Explicit training can improve adaptation to a spectral shift, assuming that sounds can be discriminated. It is unclear whether the neural system adapts to spectrally-shifted speech according to speech patterns held in long-term memory (formed during normal hearing or hearing-impaired experience), or whether the neural system forms new patterns via explicit training. Li and Fu (2007) suggested that explicit training is necessary for adaptation to severely-shifted speech, as non-lexical label training did not generalize to recognition of severely-shifted vowels, at least within a five-day study period. Rather than an explicit training protocol, a “test-only” protocol was utilized in the present study, in which subjects were repeatedly tested over a five-day study period. The test-only protocol was used to ensure that perceptual adaptation was modulated by speech patterns in long-term memory. While explicit training may accelerate the learning process, a test-only protocol may provide greater insight into speech patterns held in the central nervous system, and their role in perceptual adaptation.

Gradual exposure to a severe spectral shift may improve listeners’ overall adaptation, as well as reduce the stress of learning new speech patterns. Fu et al. (2002) found partial adaptation in CI users after three months of continuous exposure to a one-octave shift; no explicit training was provided. When the same shift was gradually introduced over an 18-month period, Fu and Galvin (2007) found better adaptation. Similarly, Svirsky et al. (2003) found that gradual exposure accelerated NH listeners’ adaptation to a 6.5 mm basal shift. It is possible that by successively introducing spectral shifts within the passive adaptation range, listeners may “bridge” large spectral mismatches without explicit training or feedback. In Experiment 2, a “mixed exposure” protocol was used to determine whether mixed exposure to moderately and severely shifted speech would improve recognition of severely shifted speech.

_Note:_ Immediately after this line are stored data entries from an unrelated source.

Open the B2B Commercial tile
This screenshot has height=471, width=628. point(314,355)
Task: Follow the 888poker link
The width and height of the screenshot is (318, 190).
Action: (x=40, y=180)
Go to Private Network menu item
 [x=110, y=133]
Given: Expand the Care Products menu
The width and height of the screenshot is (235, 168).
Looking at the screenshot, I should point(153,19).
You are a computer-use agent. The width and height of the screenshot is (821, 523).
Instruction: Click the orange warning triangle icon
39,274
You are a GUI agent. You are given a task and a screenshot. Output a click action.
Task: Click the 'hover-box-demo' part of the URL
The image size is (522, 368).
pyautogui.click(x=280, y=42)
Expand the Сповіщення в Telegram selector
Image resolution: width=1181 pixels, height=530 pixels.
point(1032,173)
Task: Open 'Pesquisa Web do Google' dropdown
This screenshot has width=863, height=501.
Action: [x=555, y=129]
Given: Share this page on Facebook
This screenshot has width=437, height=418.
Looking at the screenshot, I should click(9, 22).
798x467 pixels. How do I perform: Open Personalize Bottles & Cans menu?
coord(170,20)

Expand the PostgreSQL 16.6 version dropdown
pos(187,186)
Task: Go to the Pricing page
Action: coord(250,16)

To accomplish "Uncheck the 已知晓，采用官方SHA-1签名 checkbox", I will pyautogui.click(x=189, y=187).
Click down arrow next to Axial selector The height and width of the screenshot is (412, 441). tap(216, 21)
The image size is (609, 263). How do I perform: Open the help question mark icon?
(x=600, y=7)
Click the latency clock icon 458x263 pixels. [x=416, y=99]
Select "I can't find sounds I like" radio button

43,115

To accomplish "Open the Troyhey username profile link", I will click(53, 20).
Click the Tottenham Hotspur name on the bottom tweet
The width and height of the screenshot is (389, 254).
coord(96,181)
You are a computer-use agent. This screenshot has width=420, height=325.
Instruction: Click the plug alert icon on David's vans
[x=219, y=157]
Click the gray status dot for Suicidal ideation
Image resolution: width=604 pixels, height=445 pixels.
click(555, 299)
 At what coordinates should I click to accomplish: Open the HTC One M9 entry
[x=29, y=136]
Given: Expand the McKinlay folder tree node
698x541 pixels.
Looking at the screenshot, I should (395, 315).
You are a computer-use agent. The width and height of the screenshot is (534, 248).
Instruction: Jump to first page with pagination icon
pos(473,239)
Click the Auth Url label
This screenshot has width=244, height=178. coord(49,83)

Because spectral cues have been shown to be the most critical for vowel recognition (van Schijndel et al., 2001; Shannon, 2002b; Turner et al., 1995), the present study investigated the effects of spectral shifting on listeners’ vowel recognition performance. In Experiment 1, vowel recognition was compared for different degrees of spectral shift, using 8-channel, sine-wave vocoded speech. The spectral envelope was spectrally compressed (to simulate a fixed electrode array extent), then delivered to different cochlear locations (to simulate different electrode insertion depths), resulting in a slight, moderate or severe basal shift. In Experiment 2, the spectral envelope was spectrally compressed and severely shifted. Adaptation to the severe shift was measured with and without exposure to 8-channel moderately-shifted speech. To examine listeners’ sensitivity to spectral envelope resolution, adaptation to the severe shift was measured with 8 or 16 channels.

EXPERIMENT 1: Effect of spectral shifting on perceptual adaptation

Methods

A. Subjects

Eight NH subjects participated in the study (aged 18 to 35 years old, 4 men and 4 women); all subjects were native speakers of American English. All subjects had pure-tone thresholds better than 20 dB HL at octave frequencies from 125Hz to 8000Hz. Subjects had no prior experience with acoustic CI simulations before the study. All subjects were paid for their participation. Note that data for the 8.3 mm severe shift condition are from Fu et al. (2005); four NH subjects participated in that study.

B. Speech materials

Speech stimuli were 12 medial vowels presented in a /h-V-d/ context (i.e., “had,” “hod,” “hawed,” “head,” “heard,” “hid,” “heed,” “hood,” “hud,” “who',” “hayed,” “hoed”). Vowel tokens were digitized natural productions from five male and five female talkers, randomly drawn from the speech samples recorded by Hillenbrand et al. (1995). Across all 120 tokens (12 vowels*10 talkers), the mean fundamental frequency (F0) was 178 Hz (± 55Hz), the mean first formant frequency (F1) was 570 Hz (± 143 Hz), and the mean second formant frequency (F2) was 1625 Hz (± 528Hz).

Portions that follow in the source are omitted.